Andre Dubus begins his short story Killings at the cemetery where
his main protagonist, Matt Fowler, Matt’s wife, Ruth, and his oldest son Steve,
have just buried Frank, the youngest of the Fowler’s three children—the baby of
the family. As the story proceeds, Matt discusses an as-yet-to-be-introduced
character who one can quickly surmise is responsible for Frank’s death. Matt
visits with an obviously close friend, Willis, and the two engage in a
conversation that clearly revolves around this unidentified figure, whose
presence among the town’s citizenry obviously greatly upsets Matt and Ruth. The
interaction between Matt and Willis begins with the former commenting, “He
walks around the Goddamn streets.” In this small New England town, sightings of
the man Matt and Ruth hold responsible for their youngest child’s death are
frequent and inevitable. Additionally, Matt and Willis lament the deterioration
of the town, with crime apparently rising: “. . .we got junkies here now too.”
In short, Dubus has quickly depicted the decline of a town and of one
particular family suffering the loss of their son and the continued freedom of
the man they hold responsible. As the opening passages come to an end, it is
revealed that Matt is contemplating taking the law into his own hands to avenge
Frank’s death. It is now that Dubus employs his first flashback.
The second part of Killings describes the life of Richard Strout,
a once-promising athlete who was failing in school and whose prospects were,
once the possibility of professional sports was eliminated, limited at best.
This biographical detail leads directly to the flashback. Strout is depicted as
a thug, a ne'er-do-well with tendencies towards violence:
“One night he beat Frank. Frank was living at home and waiting for
September, for graduate school in economics, and working as a lifeguard at
Salisbury Beach, where he met Mary Ann Strout, in her first month of
separation.”
As Frank explains his wounds later that evening to his parent, it is clear
that Dubus is using this flashback to provide the necessary background for the
reader to understand the opening scene at the cemetery. The flashback sets the
tone for the history of tension between Frank and Richard Strout. Absent this
background information, the anguish tearing at the Fowlers and Matt and Ruth’s
desire for revenge would be missing. The tone of the story would be confused,
with the reader left to surmise the context in which everything that preceded
this flashback took place. We now know that Frank is involved with the young,
divorced mother whose ex-husband is the violent, oft-drunk Richard Strout, and
that Richard has physically beaten Frank in at least one instance prior to the
latter’s eventual death. And Mary Ann is four years older than Frank,
contributing to Matt's and particularly Ruth’s disdain for the relationship.

(Stored data entries)
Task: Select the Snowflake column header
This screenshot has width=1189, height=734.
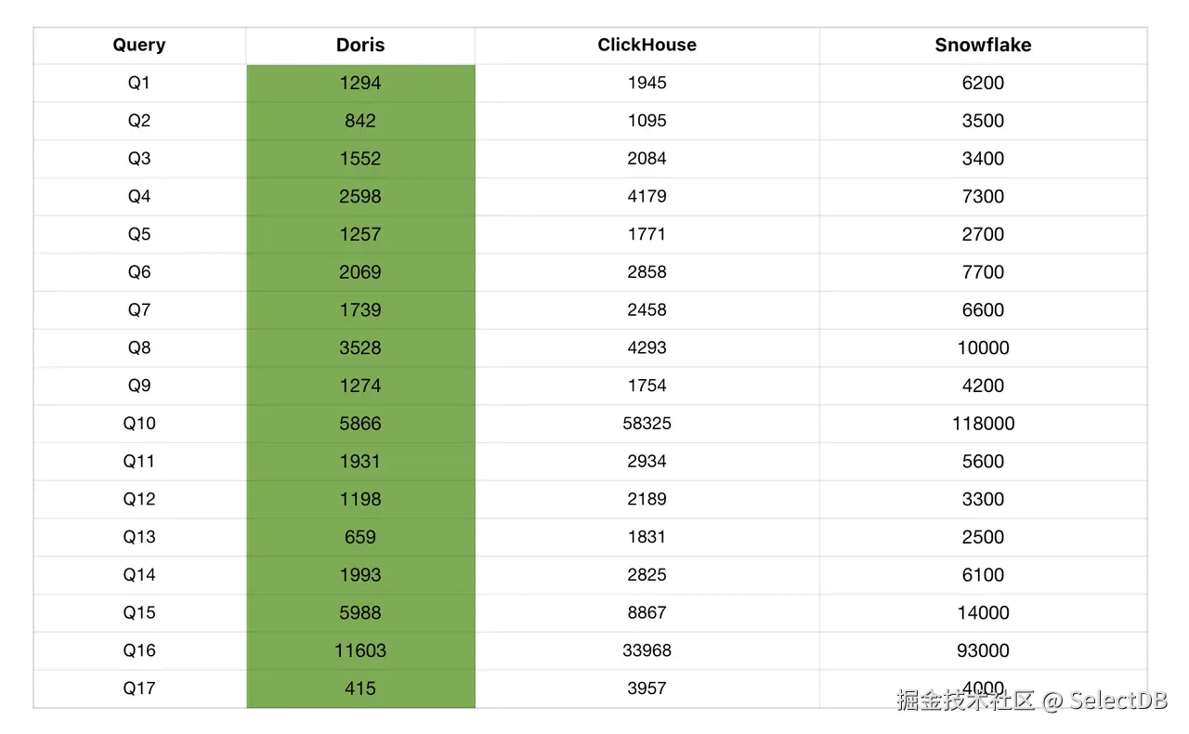Action: pyautogui.click(x=983, y=45)
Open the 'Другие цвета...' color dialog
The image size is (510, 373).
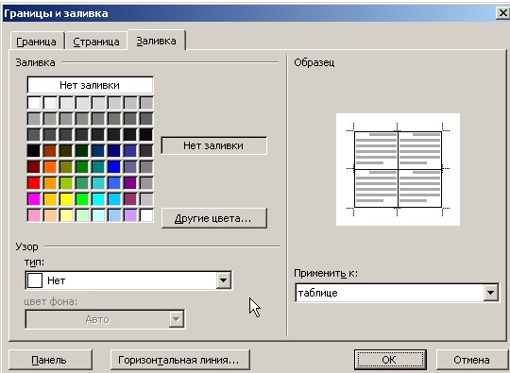pyautogui.click(x=214, y=218)
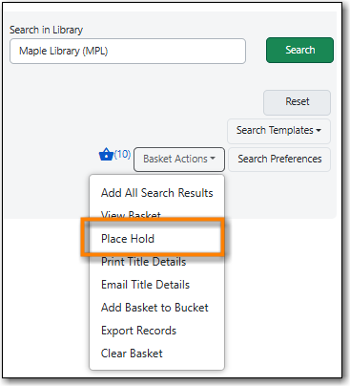Open the basket item count (10)

[122, 154]
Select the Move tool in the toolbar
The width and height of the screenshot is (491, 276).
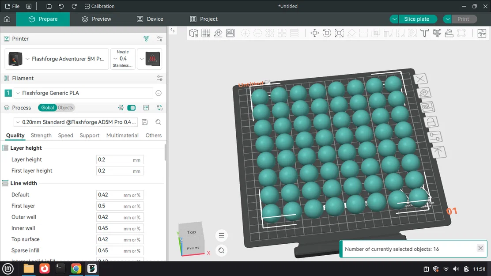[x=314, y=33]
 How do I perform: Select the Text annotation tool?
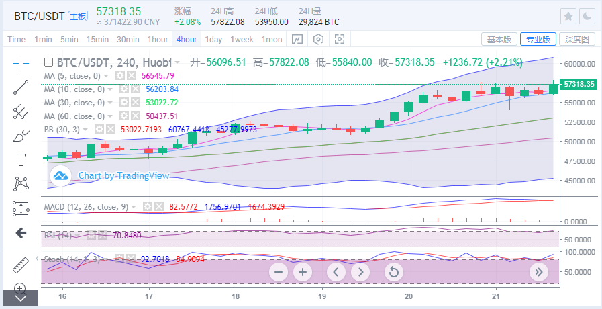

• Study questions:
**1)** According to the essay on Killings, why is Dubus's first flashback necessary to the story? Answer in one to three sentences.
**2)** In the essay on Killings, how much older is Mary Ann than Frank?
The items have no connection to the essay on Killings.

• Outputs by task:
**1)** The flashback gives the reader the background needed to understand the opening scene at the cemetery, establishing the history of tension between Frank and Richard Strout. Without it, the Fowlers' anguish and Matt and Ruth's desire for revenge would be missing, and the story's tone would be confused.

**2)** Four years.